A Central Islip school board member is seeking the ouster of the board's president, the district superintendent and other board members and administrators over the district's hiring practices and violation of state laws, according to a petition she filed with the state.
The petition by Monique McCray, also a Suffolk County police officer, centers on whether the district took enough steps to vet a candidate who had applied for a part-time security post, but has a criminal background, court records show.
In the filing she named as respondents board president Fred Philips, board members Daniel Devine and William Softy, attorney Kevin Seaman, Superintendent Craig Carr and Norman Wagner, the administrative assistant for operations, buildings and security.
The seven-page petition was filed Dec. 10 with the New York State Education Department.

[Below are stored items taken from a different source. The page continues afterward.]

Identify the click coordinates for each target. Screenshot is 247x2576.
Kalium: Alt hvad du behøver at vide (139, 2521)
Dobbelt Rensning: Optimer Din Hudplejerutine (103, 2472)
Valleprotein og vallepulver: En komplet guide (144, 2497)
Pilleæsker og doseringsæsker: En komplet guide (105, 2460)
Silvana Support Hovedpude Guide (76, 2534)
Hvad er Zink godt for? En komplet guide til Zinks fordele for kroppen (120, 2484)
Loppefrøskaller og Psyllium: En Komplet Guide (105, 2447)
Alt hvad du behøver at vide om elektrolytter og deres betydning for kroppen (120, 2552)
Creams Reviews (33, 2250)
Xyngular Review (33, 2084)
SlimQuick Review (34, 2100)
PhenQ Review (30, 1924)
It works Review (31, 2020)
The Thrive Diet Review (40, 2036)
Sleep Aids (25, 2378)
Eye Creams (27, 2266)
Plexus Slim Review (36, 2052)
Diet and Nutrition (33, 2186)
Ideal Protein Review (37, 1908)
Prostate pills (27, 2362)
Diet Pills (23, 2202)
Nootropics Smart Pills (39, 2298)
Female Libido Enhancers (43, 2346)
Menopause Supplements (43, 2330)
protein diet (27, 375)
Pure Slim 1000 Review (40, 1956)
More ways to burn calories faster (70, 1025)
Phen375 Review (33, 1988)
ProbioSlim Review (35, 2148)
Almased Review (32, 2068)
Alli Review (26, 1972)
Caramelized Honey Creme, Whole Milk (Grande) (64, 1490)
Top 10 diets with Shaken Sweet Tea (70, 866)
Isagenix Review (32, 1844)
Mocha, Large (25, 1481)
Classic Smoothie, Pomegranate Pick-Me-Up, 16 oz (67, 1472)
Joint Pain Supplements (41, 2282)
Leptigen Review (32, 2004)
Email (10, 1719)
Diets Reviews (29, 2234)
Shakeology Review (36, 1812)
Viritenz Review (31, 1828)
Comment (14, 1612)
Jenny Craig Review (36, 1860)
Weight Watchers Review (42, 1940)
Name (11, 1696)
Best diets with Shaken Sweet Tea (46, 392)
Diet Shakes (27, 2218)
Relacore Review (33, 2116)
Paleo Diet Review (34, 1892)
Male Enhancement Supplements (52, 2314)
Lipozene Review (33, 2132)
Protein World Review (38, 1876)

The school board was ready to hire the applicant, Lem McCray, 55, of Central Islip, who is not related to Monique McCray, at a meeting in September after the state gave him clearance.

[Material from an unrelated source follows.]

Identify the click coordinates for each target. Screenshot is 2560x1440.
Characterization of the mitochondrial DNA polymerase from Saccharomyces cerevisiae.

But Monique McCray, 42, objected. Outside of her unpaid position on the seven-member board, she works in the Suffolk sheriff's gang unit, where she said she encountered the applicant after a recent arrest.
Concerned that the arrest hadn't shown up on the state's background check, McCray on several occasions asked Carr and Seaman about the man's criminal history and security license status. On a subsequent background check the district conducted, everything was clean, Seaman said.

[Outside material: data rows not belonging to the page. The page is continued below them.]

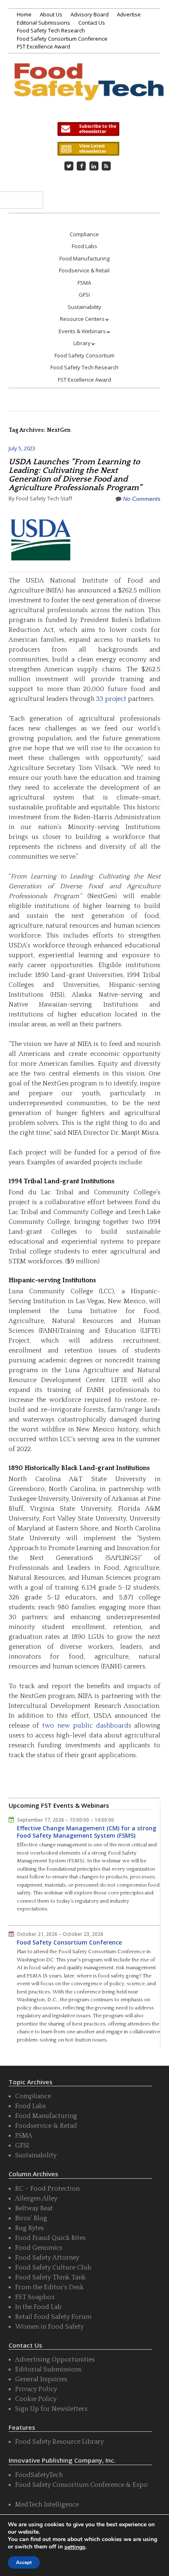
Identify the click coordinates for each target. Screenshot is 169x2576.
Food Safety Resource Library (59, 2441)
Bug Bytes (29, 2228)
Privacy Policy (36, 2389)
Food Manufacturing (84, 258)
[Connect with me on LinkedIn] (94, 166)
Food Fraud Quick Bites (50, 2238)
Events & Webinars (82, 331)
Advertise (129, 14)
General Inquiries (41, 2379)
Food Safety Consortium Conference (62, 38)
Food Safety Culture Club (53, 2267)
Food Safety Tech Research (51, 30)
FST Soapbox (35, 2297)
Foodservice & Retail (84, 270)
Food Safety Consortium (84, 355)
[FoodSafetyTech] (88, 90)
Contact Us (91, 22)
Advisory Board (90, 14)
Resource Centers (82, 319)
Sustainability (84, 307)
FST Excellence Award (43, 46)
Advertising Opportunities (55, 2359)
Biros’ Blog (31, 2218)
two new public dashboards (86, 1725)
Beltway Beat (34, 2208)
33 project (111, 699)
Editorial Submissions (43, 22)
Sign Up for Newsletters (51, 2408)
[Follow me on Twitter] (69, 166)
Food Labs (84, 246)
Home (24, 14)
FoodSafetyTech (39, 2475)
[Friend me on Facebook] (81, 166)
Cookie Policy (36, 2399)
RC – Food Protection (47, 2188)
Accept (24, 2562)
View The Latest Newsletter (88, 149)
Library (82, 343)
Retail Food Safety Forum (53, 2316)
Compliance (84, 234)
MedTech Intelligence (47, 2504)
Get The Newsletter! (88, 129)
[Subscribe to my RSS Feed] (106, 166)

McCray then ran the applicant's criminal background and presented it to the board. Her research revealed a 2011 arrest on charges of criminal possession of a controlled substance and driving an unregistered vehicle while using a cellphone, for which he pleaded guilty to disorderly conduct and paid a $275 fine, according to court documents. His record also shows a guilty plea in 1993 for driving while intoxicated.
"There was no excuse, nothing, about what I found," Monique McCray said.
The respondents "fully complied with all dictates relating to undertaking a criminal background / fingerprinting check," Volz wrote.
Jonathan Burman, a spokesman for the state Education Department, said the agency could not comment on the pending petition, but spoke generally on the state's policies.
A hiring clearance by the state does not necessarily indicate that an applicant has no criminal history, Burman said.
The state uses several factors while reviewing an applicant's criminal history, such as the level of offense, the age of the applicant and how long it has been since the crime was committed, before handing down an employment eligibility ruling. It is legally barred from disclosing any criminal offenses to the school district, according to Burman.
Seaman, the school district's attorney, said he was "not sure" if the district conducts separate background checks on each applicant after he or she is cleared by the state.
"I don't know the process the state uses," Seaman told Newsday. "We just follow their dictation, and they indicated there was no reason to not hire this fellow."
* Applicants must be fingerprinted and send their information along with $91.50 processing fee to the state.
* The Office of School Personnel Review and Accountability processes the fingerprints with the Division of Criminal Justice and FBI.
* OSPRA then reviews the applicant's criminal history, if any, and uses a set of guidelines -- such as level of offense -- to determine employment eligibility.
* Schools may choose to conduct their own criminal background checks, but it is not mandated.